Steroids were only one part of the offensive equation, and probably not the most important element. There were several other major reasons and a dozen minor factors that also contributed to the barrage of long balls. Furthermore, all steroid usage was not against the rules, depending on the year in question and the drugs taken. And even when it was, MLB deliberately chose to look the other way when the game needed to bring back the fans and the record-setting rules-breakers were packing ballparks.

So if the "blame" for the home run binge can't be laid upon steroids, then why the outrage? Because using steroids was cheating? C'mon. Really? Cheating has been part of major league baseball since the beginning, and a review of baseball history indicates that pitchers have been far bigger cheaters than hitters for most of that time.

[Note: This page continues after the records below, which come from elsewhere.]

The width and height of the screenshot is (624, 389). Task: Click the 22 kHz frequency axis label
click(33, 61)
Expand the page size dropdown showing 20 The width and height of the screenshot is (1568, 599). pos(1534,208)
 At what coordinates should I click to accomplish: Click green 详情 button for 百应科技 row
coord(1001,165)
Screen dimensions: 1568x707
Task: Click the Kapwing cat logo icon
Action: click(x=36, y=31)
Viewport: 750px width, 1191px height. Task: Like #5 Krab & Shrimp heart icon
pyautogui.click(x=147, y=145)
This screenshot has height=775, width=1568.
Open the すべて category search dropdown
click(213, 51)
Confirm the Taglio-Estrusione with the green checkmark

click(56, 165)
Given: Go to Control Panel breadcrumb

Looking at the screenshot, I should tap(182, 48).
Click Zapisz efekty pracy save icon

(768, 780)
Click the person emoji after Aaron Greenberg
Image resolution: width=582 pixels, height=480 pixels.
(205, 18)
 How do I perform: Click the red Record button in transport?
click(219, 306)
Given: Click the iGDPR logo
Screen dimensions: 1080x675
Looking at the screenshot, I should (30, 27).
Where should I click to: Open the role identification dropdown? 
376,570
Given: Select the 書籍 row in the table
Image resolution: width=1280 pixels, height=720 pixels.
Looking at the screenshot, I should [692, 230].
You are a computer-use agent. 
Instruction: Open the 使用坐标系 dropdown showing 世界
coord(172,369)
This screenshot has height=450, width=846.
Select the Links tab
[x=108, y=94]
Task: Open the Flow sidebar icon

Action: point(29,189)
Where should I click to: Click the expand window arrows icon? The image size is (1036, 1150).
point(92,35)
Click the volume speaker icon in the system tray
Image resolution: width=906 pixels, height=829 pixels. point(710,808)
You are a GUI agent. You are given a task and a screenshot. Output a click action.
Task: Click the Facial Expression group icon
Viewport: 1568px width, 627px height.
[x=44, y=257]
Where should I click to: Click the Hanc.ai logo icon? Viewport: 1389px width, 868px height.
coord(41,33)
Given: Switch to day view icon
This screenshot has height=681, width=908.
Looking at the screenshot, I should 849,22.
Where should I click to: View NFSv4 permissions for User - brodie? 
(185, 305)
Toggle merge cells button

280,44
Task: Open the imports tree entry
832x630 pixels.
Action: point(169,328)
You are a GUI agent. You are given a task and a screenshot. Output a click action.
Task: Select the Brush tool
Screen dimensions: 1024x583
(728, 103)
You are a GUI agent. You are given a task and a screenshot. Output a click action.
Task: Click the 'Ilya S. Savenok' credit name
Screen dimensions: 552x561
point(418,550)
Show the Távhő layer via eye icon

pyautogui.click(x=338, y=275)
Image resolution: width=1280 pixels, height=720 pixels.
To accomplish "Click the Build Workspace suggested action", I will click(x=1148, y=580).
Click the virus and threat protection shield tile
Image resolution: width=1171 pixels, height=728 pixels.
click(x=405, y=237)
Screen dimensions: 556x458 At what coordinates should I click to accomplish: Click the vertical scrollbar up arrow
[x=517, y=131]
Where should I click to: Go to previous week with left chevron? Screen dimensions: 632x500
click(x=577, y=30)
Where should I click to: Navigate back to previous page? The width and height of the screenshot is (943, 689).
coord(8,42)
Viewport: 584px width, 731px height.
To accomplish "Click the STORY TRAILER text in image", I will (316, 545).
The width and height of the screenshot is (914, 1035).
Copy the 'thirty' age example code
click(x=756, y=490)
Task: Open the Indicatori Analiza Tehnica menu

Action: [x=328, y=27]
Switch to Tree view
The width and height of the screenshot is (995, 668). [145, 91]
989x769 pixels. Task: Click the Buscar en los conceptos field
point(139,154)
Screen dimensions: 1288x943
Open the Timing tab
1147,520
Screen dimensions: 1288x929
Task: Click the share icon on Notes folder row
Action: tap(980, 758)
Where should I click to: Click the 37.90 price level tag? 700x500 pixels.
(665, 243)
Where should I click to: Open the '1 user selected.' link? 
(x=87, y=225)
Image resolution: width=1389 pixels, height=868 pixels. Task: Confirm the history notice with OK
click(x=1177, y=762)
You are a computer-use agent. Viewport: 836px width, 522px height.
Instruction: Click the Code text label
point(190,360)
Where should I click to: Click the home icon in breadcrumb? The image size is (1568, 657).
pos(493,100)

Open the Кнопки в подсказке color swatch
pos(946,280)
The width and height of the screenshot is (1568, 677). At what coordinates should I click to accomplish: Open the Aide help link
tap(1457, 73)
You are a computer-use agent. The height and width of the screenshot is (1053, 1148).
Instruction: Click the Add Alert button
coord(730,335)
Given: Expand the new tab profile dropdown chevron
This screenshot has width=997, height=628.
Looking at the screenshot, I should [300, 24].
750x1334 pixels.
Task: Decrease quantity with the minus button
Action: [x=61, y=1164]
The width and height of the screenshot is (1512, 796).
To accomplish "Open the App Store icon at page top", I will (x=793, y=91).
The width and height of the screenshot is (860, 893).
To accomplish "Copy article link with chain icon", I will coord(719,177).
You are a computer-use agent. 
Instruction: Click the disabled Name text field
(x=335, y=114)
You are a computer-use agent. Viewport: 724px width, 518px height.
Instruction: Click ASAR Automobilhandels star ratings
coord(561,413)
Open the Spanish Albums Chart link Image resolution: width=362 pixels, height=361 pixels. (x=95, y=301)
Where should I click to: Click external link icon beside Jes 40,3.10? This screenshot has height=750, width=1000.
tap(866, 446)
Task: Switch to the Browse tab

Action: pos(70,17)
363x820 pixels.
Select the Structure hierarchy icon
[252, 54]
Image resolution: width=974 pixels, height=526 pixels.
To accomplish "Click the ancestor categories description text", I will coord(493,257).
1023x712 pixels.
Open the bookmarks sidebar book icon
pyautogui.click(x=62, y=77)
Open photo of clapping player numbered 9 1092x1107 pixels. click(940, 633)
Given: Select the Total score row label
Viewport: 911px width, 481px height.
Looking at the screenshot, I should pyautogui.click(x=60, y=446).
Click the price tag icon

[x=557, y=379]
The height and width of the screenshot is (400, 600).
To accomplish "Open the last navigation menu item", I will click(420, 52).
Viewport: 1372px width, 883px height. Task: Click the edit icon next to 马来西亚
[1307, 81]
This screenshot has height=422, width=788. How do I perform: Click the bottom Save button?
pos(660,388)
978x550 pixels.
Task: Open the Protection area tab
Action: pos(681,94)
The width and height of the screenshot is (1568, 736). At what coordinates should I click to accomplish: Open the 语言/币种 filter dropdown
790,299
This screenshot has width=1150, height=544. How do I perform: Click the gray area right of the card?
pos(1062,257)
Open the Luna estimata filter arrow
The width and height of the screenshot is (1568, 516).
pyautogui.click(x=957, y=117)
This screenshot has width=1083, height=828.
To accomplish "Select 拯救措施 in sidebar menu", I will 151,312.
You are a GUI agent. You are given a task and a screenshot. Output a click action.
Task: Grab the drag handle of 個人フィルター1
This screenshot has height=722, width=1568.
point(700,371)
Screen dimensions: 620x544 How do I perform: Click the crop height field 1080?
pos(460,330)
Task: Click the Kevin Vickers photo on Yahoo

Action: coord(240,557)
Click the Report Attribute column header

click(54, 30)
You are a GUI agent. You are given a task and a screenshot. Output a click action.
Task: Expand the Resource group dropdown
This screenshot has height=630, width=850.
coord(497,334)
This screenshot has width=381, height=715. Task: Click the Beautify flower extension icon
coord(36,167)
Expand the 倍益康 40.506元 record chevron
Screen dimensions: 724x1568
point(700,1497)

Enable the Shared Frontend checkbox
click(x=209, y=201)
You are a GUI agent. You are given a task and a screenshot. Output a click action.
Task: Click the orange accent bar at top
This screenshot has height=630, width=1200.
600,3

Cooperstown is full of pitchers who cheated for decades; let's get a retired U.S. senator to investigate their careers.

Many older baseball fans fondly remember the great 1968 season, when Hall of Famer Bob Gibson seemed invincible -- at least until he faced the Detroit Tigers in Game 7 of the World Series. Gibson posted an unbelievable 1.12 ERA that year, going 22-9 with 28 complete games and hurling 13 shutouts. (Gibson's ERA is widely, though erroneously, believed to be the best in modern history.) In response to the dearth of offense after that "great" season, baseball owners lowered the height of the pitching mound from 15 to 10 inches.

[Barry Bonds] is not a perfect person, nor has his career been without controversy. As such, he fits perfectly into the imperfect history of the national pastime.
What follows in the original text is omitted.